Both previous networks were based on traditional SRA, which were slow, time-consuming, and capture only low-level features in the features map. Faster R-CNN, developed by [4], uses the RPN to generate regions based on the CNN. The RPN generates regions from input images by feeding them into the CNN. It also increases the generation of region proposals with the aid a common set of CNN layers with detector network. After being generated, the regions are changed using RoI pooling layer. The image is then fed to the classification and regression layer for label classification and offset prediction. Faster R-CNN achieved relatively better results with respect to object detection benchmark datasets for instance MSCOCO, Pascal VOC, and ILSVRC [5]. The stages of the network have been outlined in Fig. 5.

Fig. 5
figure 5

Faster R-CNN

4.4 R-FCN

In R-FCN [5], the fully connected (FC) layers that follow the RoI layers are removed, and all major complex features are assigned before the RoI layers. The R-FCN generates position-sensitive maps, which contain information about position regarding distinct classes. The position-sensitive RoI layer is applied to pull out features from score maps. The R-FCN makes use of simple average voting on extracted features from the RoI layer to generate a class vector. At last, the Softmax function is performed on this vector to predict the class score. Architecture of the R-FCN can be viewed in Fig. 6.

Fig. 6
figure 6

R-FCN

4.5 Mask R-CNN

For pixel level detection, He et al. [6] developed the instance segmentation algorithm, the mask R-CNN. This can be viewed as an extension of the faster R-CNN. The Mask R-CNN uses a two-phase strategy. In the first phase, it uses the RPN to generate regions where objects might be present. In the second phase, it foresees the binary mask based on the feature map. A mask-generating branch based on CNN is used to better capture the relevant areas. The mask R-CNN uses RoI align layer, in place of the RoI layer with backbone architecture. Mask R-CNN is simple to accomplish and achieves better accuracy in terms of the instance segmentation task. Figure 7 shows the architecture of the mask R-CNN.

Fig. 7
figure 7

Mask R-CNN

5 Object Detection Application

There are wide range object detection application in real-world scenarios, spanning from social to personal levels (Fig. 8).

Fig. 8
figure 8

Benchmark datasets, example a, b are from Pascal Voc dataset, example c, d, are from MS COCO dataset, e, f are from Open Image v5, example g, h from Caltech dataset

  • Face detection: Detection of faces is a very prominent area in computer vision; it involves detecting human faces from images or videos. It has many applications for instance in security, health care, advertisements, and so on.

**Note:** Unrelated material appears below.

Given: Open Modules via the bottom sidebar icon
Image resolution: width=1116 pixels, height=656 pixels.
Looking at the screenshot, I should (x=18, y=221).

  • Pedestrian Detection: It is worth noting that several specific datasets have been published on pedestrian detection. The Euro City Persons dataset, for example, contains information regarding pedestrians, cyclists, and other riders in traffic areas.

  • Text Detection: Text detection deals with detecting text area in images or videos text detection have many applications for example in identifying vehicles by reading number plates, in assisting visually impaired persons.

6 Conclusion

Over the last few years, with the advancement of DL, object detection tasks have evolved rapidly. In this survey, the authors reviewed the modern literature on object detection, covering all relevant information about two-stage object detection and describing backbone architecture. The authors also covered the popular benchmarks of object detection and evaluation matrix. The authors even attempted to cover all terminologies in a deterministic manner to allow the survey to better compress object detection based on deep learning.